The quiet of a Kyiv cemetery is broken by a trumpet salute, then a burst of rifle fire.
Soldiers stretch a Ukrainian flag over a shiny wooden coffin and stand silently alongside in the sparkling white snow. A woman cries, her face crumpling.
Natalia is burying her husband for the second time.
Vitaly was killed three years ago fighting in the eastern Donbas and his first grave was in their home town of Slovyansk. But Russian forces have advanced since then and the area is increasingly under attack.
So Natalia had her husband's grave exhumed and Vitaly's remains moved hundreds of miles to Ukraine's capital.
When we buried him in Slovyansk, land was being liberated and we thought the war would soon end, Natalia explains, after the reburial ceremony conducted with military honours.
But the frontline is constantly moving closer and I was scared Vitaly might end up under occupation.

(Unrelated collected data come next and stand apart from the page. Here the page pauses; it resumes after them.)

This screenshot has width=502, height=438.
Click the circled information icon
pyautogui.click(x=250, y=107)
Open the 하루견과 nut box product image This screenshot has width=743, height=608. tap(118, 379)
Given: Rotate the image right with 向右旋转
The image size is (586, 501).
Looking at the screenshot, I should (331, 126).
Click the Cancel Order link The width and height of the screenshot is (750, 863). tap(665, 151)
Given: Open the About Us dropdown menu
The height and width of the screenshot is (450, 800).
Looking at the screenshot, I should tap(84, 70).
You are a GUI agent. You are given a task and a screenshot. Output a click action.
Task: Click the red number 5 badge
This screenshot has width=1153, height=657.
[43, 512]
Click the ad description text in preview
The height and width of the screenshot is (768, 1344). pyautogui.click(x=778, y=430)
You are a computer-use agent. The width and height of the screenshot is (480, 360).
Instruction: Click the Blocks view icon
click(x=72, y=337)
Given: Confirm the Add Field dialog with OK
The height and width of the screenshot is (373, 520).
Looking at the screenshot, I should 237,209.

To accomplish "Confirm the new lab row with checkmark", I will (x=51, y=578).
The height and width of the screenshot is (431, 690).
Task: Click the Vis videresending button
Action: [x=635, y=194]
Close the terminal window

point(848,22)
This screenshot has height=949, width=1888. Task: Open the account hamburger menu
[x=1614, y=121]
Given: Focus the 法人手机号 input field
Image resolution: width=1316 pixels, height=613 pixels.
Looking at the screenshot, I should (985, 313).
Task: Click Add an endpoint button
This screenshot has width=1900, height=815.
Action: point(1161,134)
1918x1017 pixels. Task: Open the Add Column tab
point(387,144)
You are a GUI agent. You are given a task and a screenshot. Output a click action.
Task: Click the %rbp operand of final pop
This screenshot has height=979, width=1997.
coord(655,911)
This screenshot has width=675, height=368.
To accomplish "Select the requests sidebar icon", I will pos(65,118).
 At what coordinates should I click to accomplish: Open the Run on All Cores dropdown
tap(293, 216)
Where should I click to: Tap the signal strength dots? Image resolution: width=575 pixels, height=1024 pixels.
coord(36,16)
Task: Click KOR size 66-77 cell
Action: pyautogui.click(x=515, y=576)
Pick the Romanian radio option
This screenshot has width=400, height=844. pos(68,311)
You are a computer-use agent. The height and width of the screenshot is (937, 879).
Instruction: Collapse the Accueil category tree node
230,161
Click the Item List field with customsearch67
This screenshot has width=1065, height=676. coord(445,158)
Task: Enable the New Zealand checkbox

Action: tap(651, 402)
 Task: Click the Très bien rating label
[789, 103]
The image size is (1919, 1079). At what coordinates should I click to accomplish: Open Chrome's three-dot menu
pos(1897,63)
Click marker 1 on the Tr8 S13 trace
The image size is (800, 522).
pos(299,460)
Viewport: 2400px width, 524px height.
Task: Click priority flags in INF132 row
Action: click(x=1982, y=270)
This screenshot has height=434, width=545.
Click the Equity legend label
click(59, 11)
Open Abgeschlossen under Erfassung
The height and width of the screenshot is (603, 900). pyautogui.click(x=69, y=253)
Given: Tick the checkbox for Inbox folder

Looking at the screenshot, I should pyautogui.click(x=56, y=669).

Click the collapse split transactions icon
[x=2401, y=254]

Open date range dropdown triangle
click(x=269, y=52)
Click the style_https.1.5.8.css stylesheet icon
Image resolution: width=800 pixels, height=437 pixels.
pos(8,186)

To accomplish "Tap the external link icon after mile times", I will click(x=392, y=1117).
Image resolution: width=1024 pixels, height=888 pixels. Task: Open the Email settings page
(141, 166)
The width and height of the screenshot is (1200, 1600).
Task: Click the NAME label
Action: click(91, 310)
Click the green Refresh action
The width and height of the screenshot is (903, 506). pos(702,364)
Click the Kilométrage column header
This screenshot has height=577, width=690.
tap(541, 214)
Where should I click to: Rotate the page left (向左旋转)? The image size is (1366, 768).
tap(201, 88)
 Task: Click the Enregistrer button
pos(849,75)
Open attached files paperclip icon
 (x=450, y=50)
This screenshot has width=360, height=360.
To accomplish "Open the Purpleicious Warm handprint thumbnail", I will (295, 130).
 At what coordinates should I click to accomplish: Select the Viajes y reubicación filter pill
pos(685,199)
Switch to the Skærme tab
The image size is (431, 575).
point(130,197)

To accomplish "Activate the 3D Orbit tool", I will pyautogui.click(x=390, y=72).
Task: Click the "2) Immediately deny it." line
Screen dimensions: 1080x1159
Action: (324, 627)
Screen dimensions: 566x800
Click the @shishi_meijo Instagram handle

Vitaly was a ceramics artist who volunteered to defend his country in the early days of Russia's full-scale invasion in 2022.
He didn't want to, but he had to do it. He was a patriot, Natalia explains, through her tears. She was pregnant when her husband was killed and he never got to meet their daughter.
The decision to move Vitaly's body from the land where he was born and fought was extremely painful.
It was very hard, emotionally. But it was the right decision, Natalia is sure. It would have been far harder to leave him, to know that he had stayed.
Ukrainians are facing unimaginable choices now as the US tries to broker a peace deal between Moscow and Kyiv, but Russia pushes on with its invasion.
That includes massive aerial attacks against Ukraine's energy system, against all rules of war.
Meanwhile, the most pressure for compromise is on Kyiv.
Ukraine still controls around a fifth of the area, including Slovyansk. But the town is close to the current frontline where Russian forces have been trying to push forward for months.
Kyiv proposes freezing the fighting there, ceding nothing more. But Moscow wants to be handed control over the rest of the region and the US is thought to agree.
There are drones in the streets, hitting minibuses, and glide bombs fall in the city centre, leaving craters, Natalia says, describing life in Slovyansk now, where her husband had been buried.
A few months ago, the attacks were weekly. Now it's every couple of days.
Back in Kyiv, Natalia clings to the arm of a friend, as grave diggers shovel fresh earth onto her husband's coffin then slot a wooden cross into place on top.
A photograph of Vitaly shows him smiling, posing beside a yellow sunflower.
Natalia is relieved to have her husband close again where she and their daughter, Vitalina, can visit his grave safely.
She also hopes to tell her husband soon that she's pregnant using the sperm the couple had frozen specially at a clinic, just a few days before Vitaliy was killed.
It's a brutal fact, but Natalia says none of Vitaliy's soldier friends made it to his reburial, because so many of them, too, are now dead.
Ukraine has paid an immense price for four years of all-out war, and Natalia can't bear the thought of Russia taking more territory, including the town where she and Vitaly lived and were in love.
She has no doubt her husband would have wanted the army to fight on, not concede now.
Russia may pause for a year, then there will be another breakthrough and they'll be in Kharkiv, Natalia says.
I just don't believe Russia will stop.